As cyberattacks increasingly target industrial systems, manufacturers in Asia Pacific face a growing protection gap from cyber-physical damage, according to a recent report from specialist insurer Tokio Marine Kiln (TMK).
In 2024, the Asia-Pacific region will become the main target of global cyber incidents, accounting for approximately one-third of all global cases and growing by 13% year-on-year.
Manufacturing is the most attacked industry in the region, with system intrusion attacks in this industry having surged from 38% to nearly 80%.
This increase in activity exposes a critical vulnerability in that traditional insurance structures may not respond as intended when cyber incidents impact physical operations.
Cyber policies typically do not cover physical damage, while property policies do not cover cyber-related perils; creating a potential coverage gap in the event of cyber physical damage and resulting business interruption.
TMK’s underwriting data also reveals gaps between insurance purchasing trends and underlying risks. While large regional businesses purchase multimillion-dollar property plans for industrial assets, they are often uninsured for cyberattack losses.
Industries such as manufacturing, logistics, healthcare, utilities, and power generation operations are among the most affected, primarily because of their reliance on interconnected systems and operational technologies.
Highly integrated production networks mean disruption at one location can have wider regional and global consequences, the report said.
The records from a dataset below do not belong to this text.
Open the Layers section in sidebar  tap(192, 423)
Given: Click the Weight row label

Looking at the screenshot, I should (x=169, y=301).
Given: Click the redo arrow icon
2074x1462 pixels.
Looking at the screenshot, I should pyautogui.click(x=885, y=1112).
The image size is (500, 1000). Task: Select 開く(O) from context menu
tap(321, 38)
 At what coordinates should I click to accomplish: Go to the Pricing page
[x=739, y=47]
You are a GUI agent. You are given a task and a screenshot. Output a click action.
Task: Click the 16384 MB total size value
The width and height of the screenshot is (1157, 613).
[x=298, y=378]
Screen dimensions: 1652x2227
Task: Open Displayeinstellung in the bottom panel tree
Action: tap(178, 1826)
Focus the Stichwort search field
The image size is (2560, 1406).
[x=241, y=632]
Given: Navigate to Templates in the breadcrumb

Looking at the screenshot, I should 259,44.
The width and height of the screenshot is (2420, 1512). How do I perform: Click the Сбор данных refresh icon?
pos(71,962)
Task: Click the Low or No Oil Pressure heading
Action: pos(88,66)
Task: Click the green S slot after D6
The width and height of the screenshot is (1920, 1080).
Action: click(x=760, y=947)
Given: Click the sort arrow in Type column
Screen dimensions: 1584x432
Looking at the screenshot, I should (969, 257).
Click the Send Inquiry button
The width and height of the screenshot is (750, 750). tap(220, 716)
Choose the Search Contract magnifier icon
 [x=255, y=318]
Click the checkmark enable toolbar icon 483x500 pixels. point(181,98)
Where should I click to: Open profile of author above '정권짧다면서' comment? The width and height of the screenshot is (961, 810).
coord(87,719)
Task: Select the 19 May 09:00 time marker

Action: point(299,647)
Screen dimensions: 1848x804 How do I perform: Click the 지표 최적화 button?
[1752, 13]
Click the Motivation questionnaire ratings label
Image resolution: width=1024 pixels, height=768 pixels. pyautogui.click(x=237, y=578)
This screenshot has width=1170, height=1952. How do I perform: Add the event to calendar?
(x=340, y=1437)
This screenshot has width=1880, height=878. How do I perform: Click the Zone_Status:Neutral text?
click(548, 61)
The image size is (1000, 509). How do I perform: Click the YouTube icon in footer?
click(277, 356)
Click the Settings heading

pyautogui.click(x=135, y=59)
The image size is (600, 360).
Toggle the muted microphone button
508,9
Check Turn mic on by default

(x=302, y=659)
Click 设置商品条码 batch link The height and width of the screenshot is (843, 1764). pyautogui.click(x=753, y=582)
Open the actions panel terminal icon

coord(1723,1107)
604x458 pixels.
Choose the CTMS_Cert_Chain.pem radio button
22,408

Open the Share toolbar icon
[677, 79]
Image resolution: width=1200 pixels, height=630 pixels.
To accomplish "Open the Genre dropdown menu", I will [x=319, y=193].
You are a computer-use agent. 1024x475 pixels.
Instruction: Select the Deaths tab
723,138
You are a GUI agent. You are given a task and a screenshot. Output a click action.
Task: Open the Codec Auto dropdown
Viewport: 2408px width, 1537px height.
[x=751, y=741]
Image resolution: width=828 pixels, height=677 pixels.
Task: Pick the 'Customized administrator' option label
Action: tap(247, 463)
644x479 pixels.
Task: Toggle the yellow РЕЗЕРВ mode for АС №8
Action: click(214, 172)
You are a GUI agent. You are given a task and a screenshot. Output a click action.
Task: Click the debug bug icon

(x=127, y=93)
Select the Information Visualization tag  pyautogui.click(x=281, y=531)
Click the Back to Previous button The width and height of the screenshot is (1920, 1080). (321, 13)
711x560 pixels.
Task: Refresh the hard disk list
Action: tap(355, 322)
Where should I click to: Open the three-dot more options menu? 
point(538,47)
Georgie Furness-Smith, cyber underwriter at TMK Asia, said: “As operational technology becomes increasingly integrated with IT systems, cyberattacks are increasingly targeting systems that control industrial activity, increasing the likelihood of physical operational disruption affecting machinery, facilities and production processes.
“One of the reasons this risk is under-insured is that it has not yet translated into large visible losses, so it is not always a priority for buyers. However, the potential risk is increasing. We are seeing more and more attacks targeting systems that control industrial operations, and the way these risks are assessed and insured is still largely based on traditional IT risks.”
She concluded: “Securing cyber physical compromise risks requires a different level of understanding – not just of cybersecurity, but of how industrial systems perform under stress. This is where the gap between exposure and protection becomes most apparent.”
TMK said the likelihood of cyber incidents impacting physical processes is likely to increase, driven primarily by growth in automation, industrial connectivity and artificial intelligence-driven systems.
The company said that while specialist insurance solutions are starting to emerge, their role is still limited, with TMK being one of the few insurers offering active cover designed to address cyber-induced physical damage and resulting business disruption.